Exercise details: Pull out every line from the line containing "Where should I" through the end of the material, both ends included, and reproduce it exactly. Keep pictures out.

Data:
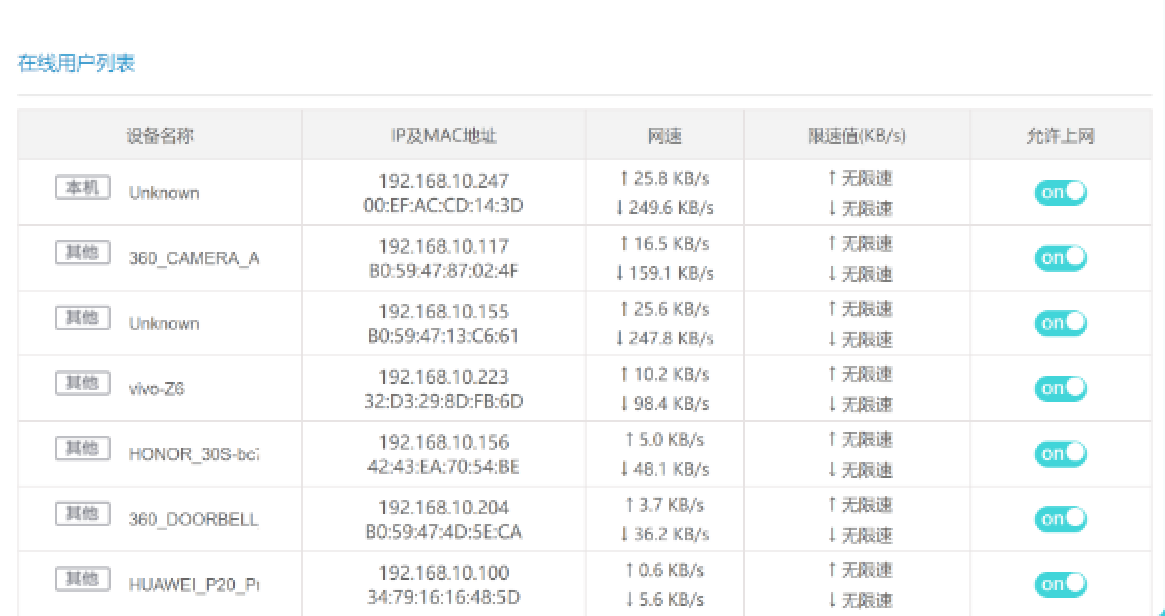The image size is (1165, 616).
Task: Click the 其他 badge beside 360_DOORBELL
Action: pyautogui.click(x=82, y=512)
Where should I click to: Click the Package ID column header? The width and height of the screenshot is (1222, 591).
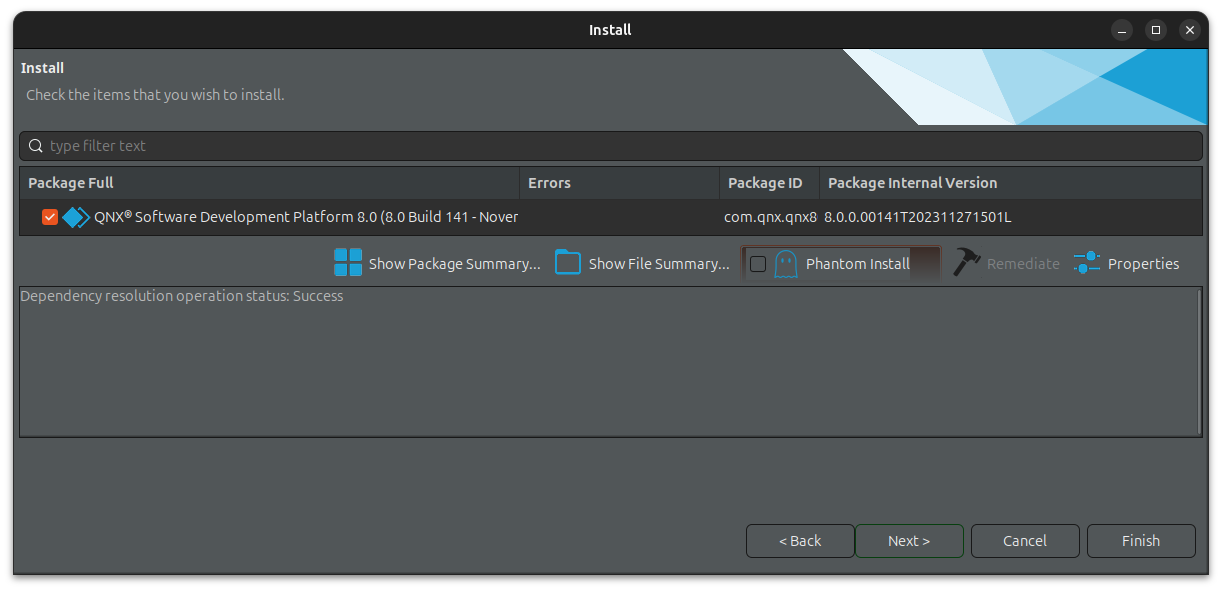click(x=768, y=183)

Written answer:
Where should I click to: Click the Package ID column header? The width and height of the screenshot is (1222, 591).
click(x=768, y=183)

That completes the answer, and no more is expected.